Pick out and copy every line that contains the string "width". Case counts.

START SUPPLIED ENTRIES

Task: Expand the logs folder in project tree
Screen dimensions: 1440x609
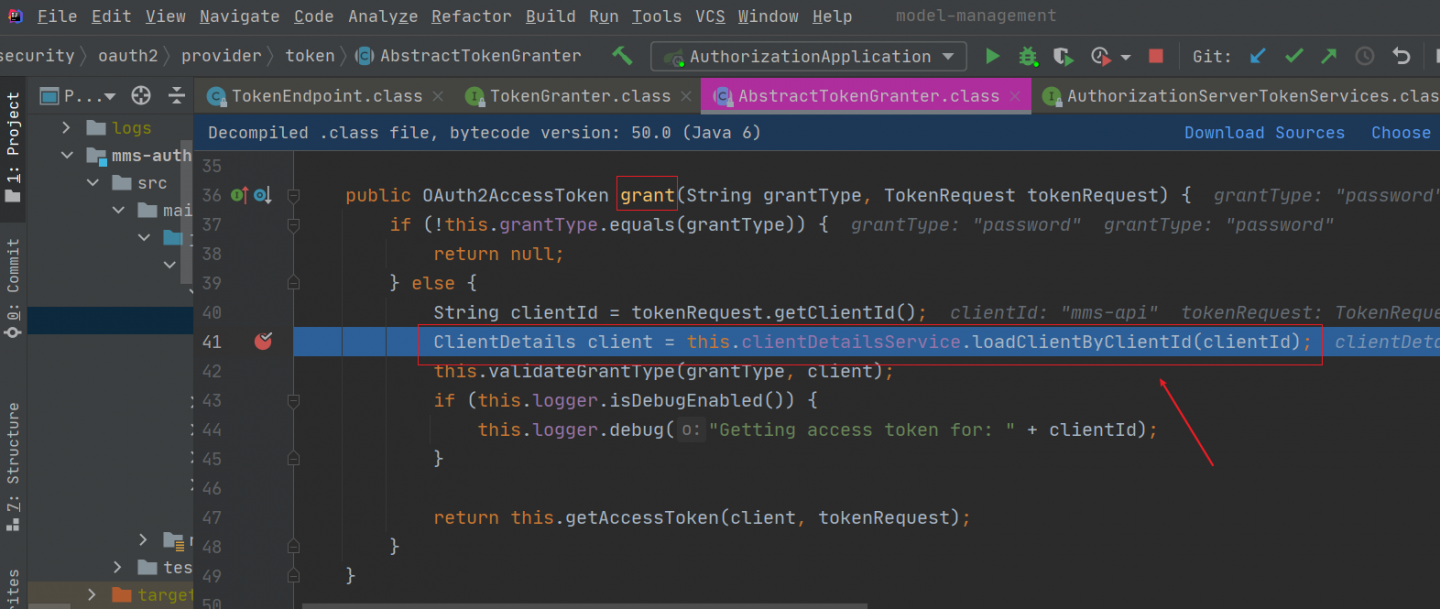Action: tap(67, 128)
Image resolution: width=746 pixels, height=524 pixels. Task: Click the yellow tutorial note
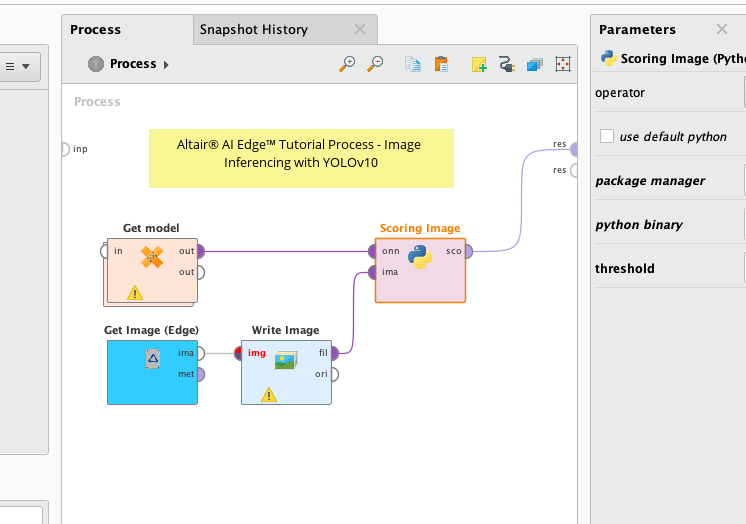pos(301,158)
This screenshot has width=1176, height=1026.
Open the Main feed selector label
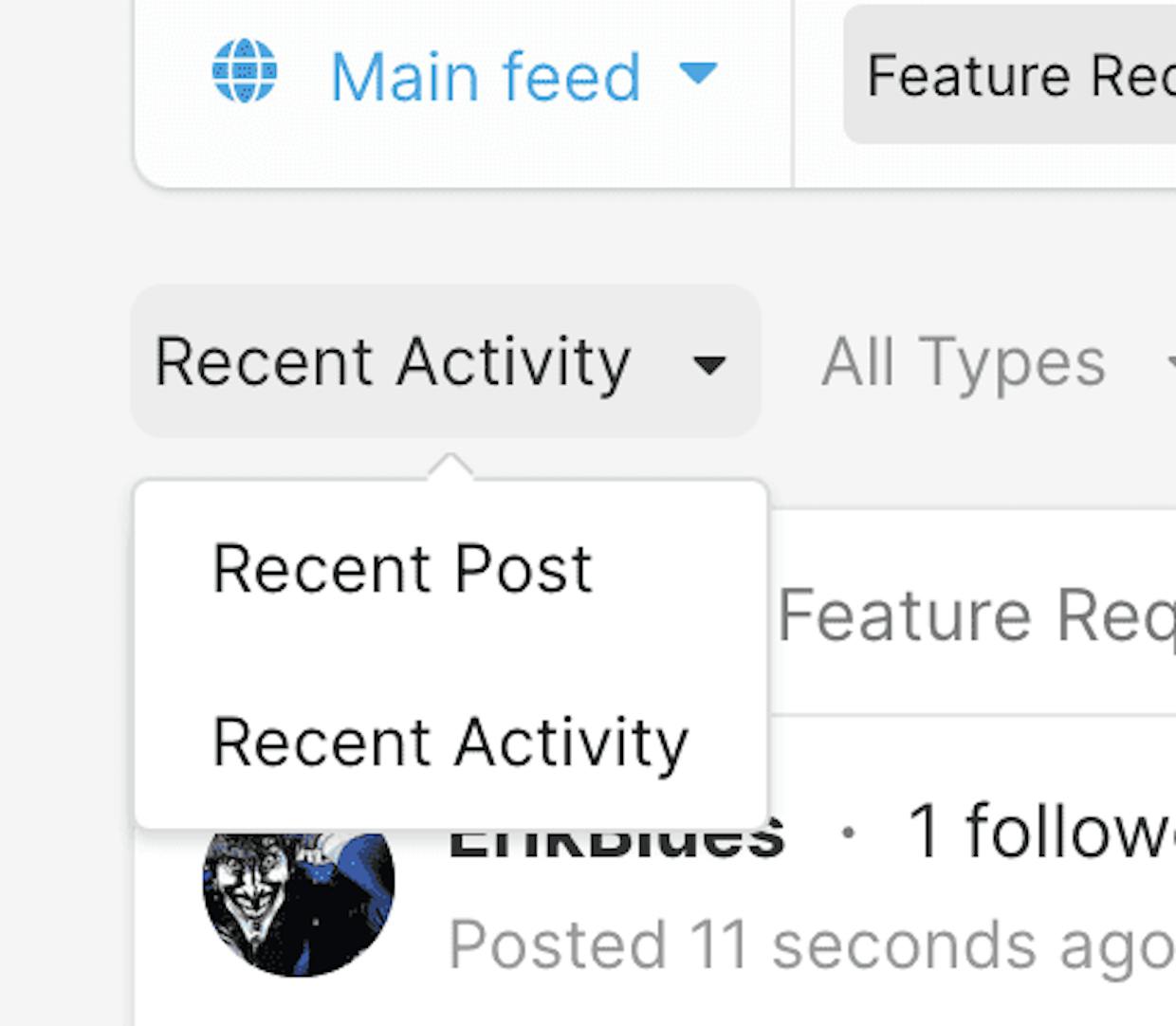point(486,76)
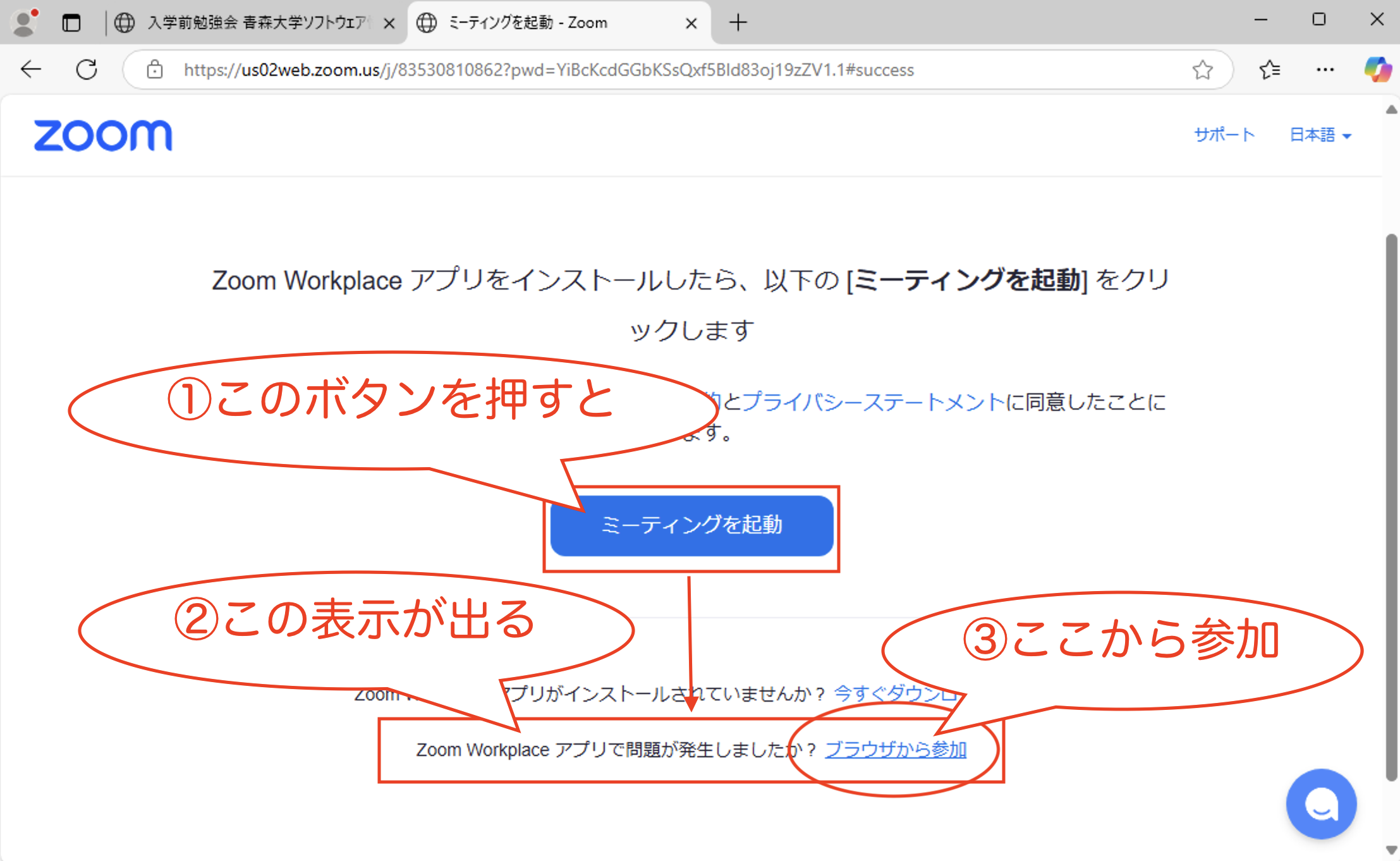Click the Zoom logo
The width and height of the screenshot is (1400, 861).
pos(103,135)
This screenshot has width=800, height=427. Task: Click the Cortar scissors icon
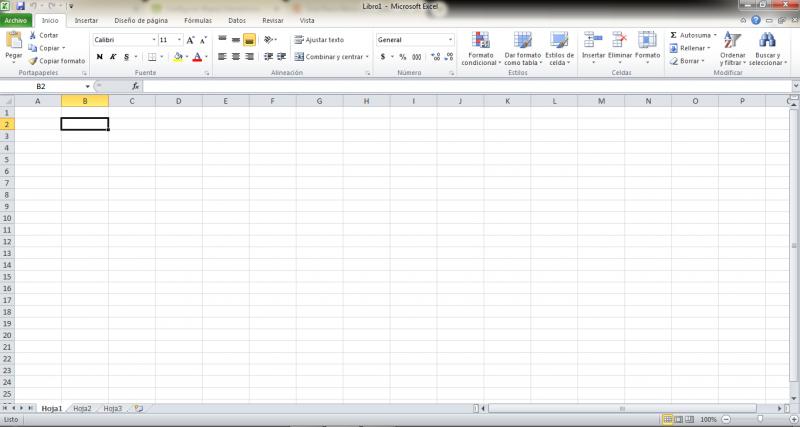coord(33,35)
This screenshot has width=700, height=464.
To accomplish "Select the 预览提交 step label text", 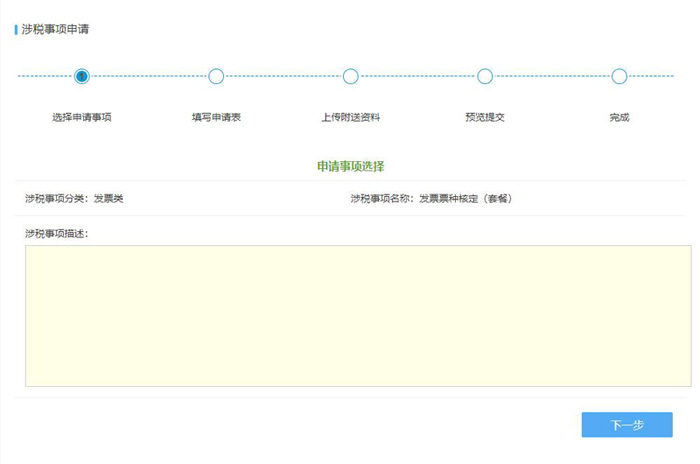I will (485, 117).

END SUPPLIED ENTRIES

CORRECT RESPONSE:
Image resolution: width=746 pixels, height=524 pixels. Task: Click the yellow tutorial note
This screenshot has width=1176, height=1026.
The width and height of the screenshot is (1400, 861).
This screenshot has width=800, height=427. Task: Click the Cortar scissors icon
This screenshot has width=700, height=464.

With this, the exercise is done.